- Miles From Nowhere, Nami Mun, Riverhead – Nami Mun’s novel in stories, Miles From Here, the life of a Korean American runaway in the Bronx , is the book I hoped existed after I finished reading Denis Johnson’s Jesus’ Son in 1994. So, that’s a long time, but, it’s here.
- The Torturer’s Wife, Thomas Glave, City Lights Books – Thomas Glave‘s Whose Song? was the debut of a wholly original voice in American letters, and his long-awaited novel, The Torturer’s Wife, appears in December. Finding this out sort of makes me want to have a parade for him. Literally, every year I would check to see if he had a new book of stories or a novel.
- Lark and Termite, Jayne Anne Phillips, Knopf – Jayne Anne Phillips’ first collection, Black Tickets, is someting my friend Scott Heim and I both claim as one of our most important influences as a young writer. Jayne Anne is so copied as a writer you might miss how original she is, reading Black Tickets—everyone wanted to be her. She’s doing okay. Meanwhile, this book has just come out and it’s an electric narrative that winds together the Korean War and West Virginia in the lives of an American soldier in the Korean War and his family back home. The outstanding Michiko Kakutani review is here.
- Personal Days, Ed Park, Random House -I met Ed Park over a month ago, and bought the beautiful paperback of his novel, Personal Days. I began it on the plane home for Thanksgiving. It’s like satire done as an experiment in nervous laughter. Just go get it.
I loved “Personal Days” — and I think about the last part every time I get on an elevator. (I don’t even go downstairs to get the mail without my cell phone, just in case.)
Will look into Nami Mun. Thanks!
You’ve turned me around on the Jayne Anne Phillips book. The other night, I heard on NPR a positive review of it, that was so treacly, it made me *not* want to read the book. (Perverse?)
Your endorsement is compelling. I’ll add it to my short list.
RJ: Ha. I think about it when I see those books about business.
Jane: I’m glad.
And I don’t think it’s perverse. I’m intensely negatively suggestible when it comes to all purchases. I often have to feel like no one wants me to buy it.
Nami Mun is reading here tonight– I have to work, though. I hate having to work.

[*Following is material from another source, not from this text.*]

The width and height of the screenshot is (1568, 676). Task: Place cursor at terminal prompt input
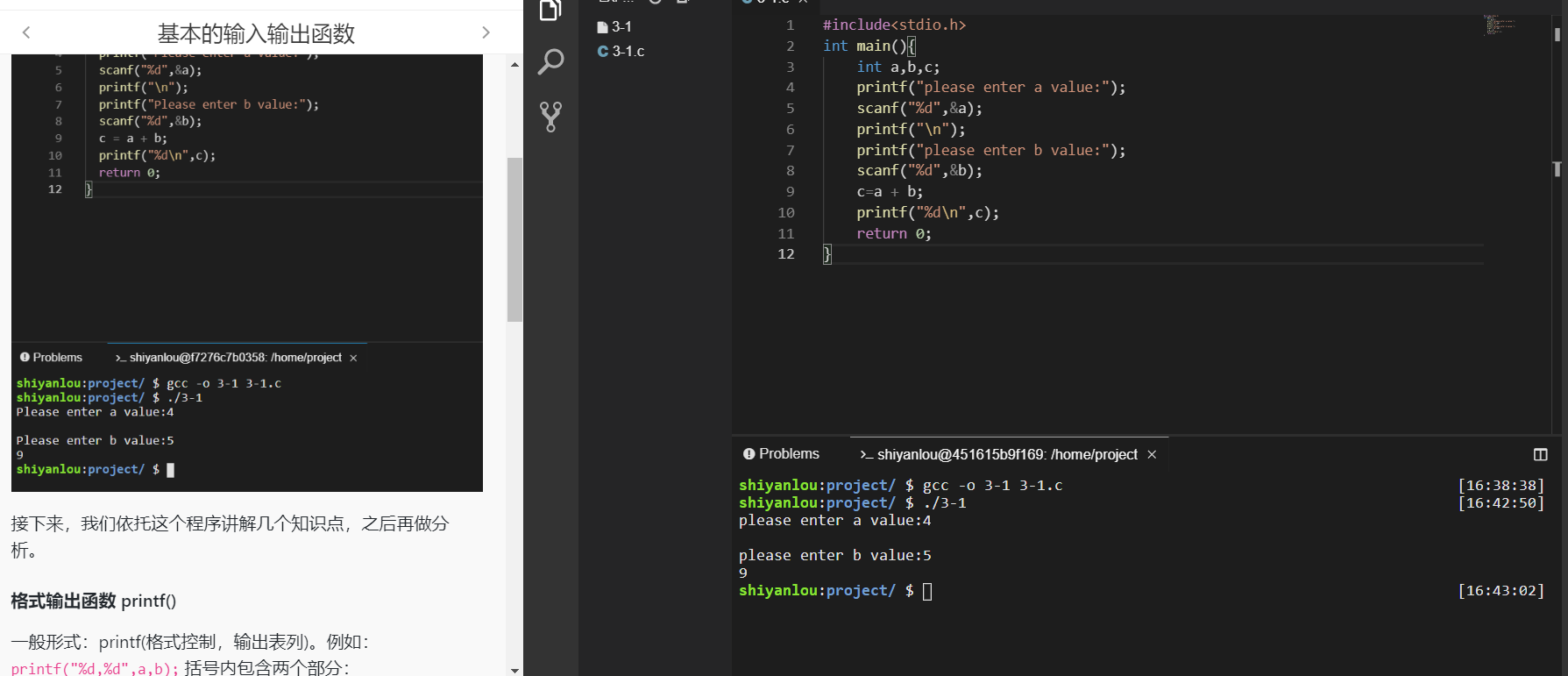click(927, 591)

I just picked up the Glave, looking forward to “finding the time” to read it HAHA.
Jesus’ Son has been a tremendous influence on a story/maybe novel I’ve been working on for awhile, so I’ll check Nami Mun out. I think I almost squealed with glee on seeing Thomas Glave has a new fiction book out!
I went to the Jayne Anne Phillips reading in DC at Politics and Prose last night. The reading sucked me in, like a great tunnel vision that her words just made you zero in on her, and she graciously signed my copy of Black Tickets. Looking forward to starting Lark and Termite.